● Records supplied:
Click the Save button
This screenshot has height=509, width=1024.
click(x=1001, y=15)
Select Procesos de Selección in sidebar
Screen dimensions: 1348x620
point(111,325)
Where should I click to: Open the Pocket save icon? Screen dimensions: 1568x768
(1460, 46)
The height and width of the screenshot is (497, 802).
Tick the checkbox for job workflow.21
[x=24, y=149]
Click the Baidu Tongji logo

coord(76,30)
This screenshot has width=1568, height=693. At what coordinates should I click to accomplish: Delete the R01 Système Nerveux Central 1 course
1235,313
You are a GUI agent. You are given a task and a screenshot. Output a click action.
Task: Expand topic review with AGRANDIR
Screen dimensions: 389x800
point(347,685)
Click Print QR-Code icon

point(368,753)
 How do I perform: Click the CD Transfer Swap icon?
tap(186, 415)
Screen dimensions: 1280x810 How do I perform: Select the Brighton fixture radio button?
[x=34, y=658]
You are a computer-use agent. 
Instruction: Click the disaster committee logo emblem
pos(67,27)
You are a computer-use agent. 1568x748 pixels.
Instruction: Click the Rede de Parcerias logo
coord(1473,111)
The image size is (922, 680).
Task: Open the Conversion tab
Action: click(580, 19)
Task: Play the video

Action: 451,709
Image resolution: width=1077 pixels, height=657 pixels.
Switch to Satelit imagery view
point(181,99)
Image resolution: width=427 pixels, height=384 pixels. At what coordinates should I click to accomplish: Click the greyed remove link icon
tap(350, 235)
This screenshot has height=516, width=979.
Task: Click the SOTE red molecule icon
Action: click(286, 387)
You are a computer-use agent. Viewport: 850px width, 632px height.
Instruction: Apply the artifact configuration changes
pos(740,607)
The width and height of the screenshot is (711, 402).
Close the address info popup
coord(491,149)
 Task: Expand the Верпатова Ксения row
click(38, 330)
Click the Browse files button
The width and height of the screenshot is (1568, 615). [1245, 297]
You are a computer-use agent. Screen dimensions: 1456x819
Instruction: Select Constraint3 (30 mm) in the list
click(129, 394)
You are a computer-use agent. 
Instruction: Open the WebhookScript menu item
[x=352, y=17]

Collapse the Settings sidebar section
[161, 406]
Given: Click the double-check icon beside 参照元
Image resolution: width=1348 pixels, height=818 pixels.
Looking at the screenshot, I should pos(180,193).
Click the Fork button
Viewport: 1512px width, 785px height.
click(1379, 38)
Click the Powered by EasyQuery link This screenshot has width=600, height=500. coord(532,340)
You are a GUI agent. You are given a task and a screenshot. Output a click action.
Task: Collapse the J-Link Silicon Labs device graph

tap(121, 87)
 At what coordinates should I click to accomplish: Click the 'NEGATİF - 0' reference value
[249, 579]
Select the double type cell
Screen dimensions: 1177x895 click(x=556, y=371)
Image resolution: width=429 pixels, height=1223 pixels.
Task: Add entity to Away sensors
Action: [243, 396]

● The request: Extract the stretch of the items from the line containing "You are a computer-use agent. 1568x748" through the last line of the items, reproducing every line verbatim.

● Finished exercise:
You are a computer-use agent. 1568x748 pixels.
Instruction: Click the Rede de Parcerias logo
coord(1473,111)
The image size is (922, 680).
Task: Open the Conversion tab
Action: click(580, 19)
Task: Play the video

Action: 451,709
Image resolution: width=1077 pixels, height=657 pixels.
Switch to Satelit imagery view
point(181,99)
Image resolution: width=427 pixels, height=384 pixels. At what coordinates should I click to accomplish: Click the greyed remove link icon
tap(350, 235)
This screenshot has height=516, width=979.
Task: Click the SOTE red molecule icon
Action: click(286, 387)
You are a computer-use agent. Viewport: 850px width, 632px height.
Instruction: Apply the artifact configuration changes
pos(740,607)
The width and height of the screenshot is (711, 402).
Close the address info popup
coord(491,149)
 Task: Expand the Верпатова Ксения row
click(38, 330)
Click the Browse files button
The width and height of the screenshot is (1568, 615). [1245, 297]
You are a computer-use agent. Screen dimensions: 1456x819
Instruction: Select Constraint3 (30 mm) in the list
click(129, 394)
You are a computer-use agent. 
Instruction: Open the WebhookScript menu item
[x=352, y=17]

Collapse the Settings sidebar section
[161, 406]
Given: Click the double-check icon beside 参照元
Image resolution: width=1348 pixels, height=818 pixels.
Looking at the screenshot, I should pos(180,193).
Click the Fork button
Viewport: 1512px width, 785px height.
click(1379, 38)
Click the Powered by EasyQuery link This screenshot has width=600, height=500. coord(532,340)
You are a GUI agent. You are given a task and a screenshot. Output a click action.
Task: Collapse the J-Link Silicon Labs device graph

tap(121, 87)
 At what coordinates should I click to accomplish: Click the 'NEGATİF - 0' reference value
[249, 579]
Select the double type cell
Screen dimensions: 1177x895 click(x=556, y=371)
Image resolution: width=429 pixels, height=1223 pixels.
Task: Add entity to Away sensors
Action: [243, 396]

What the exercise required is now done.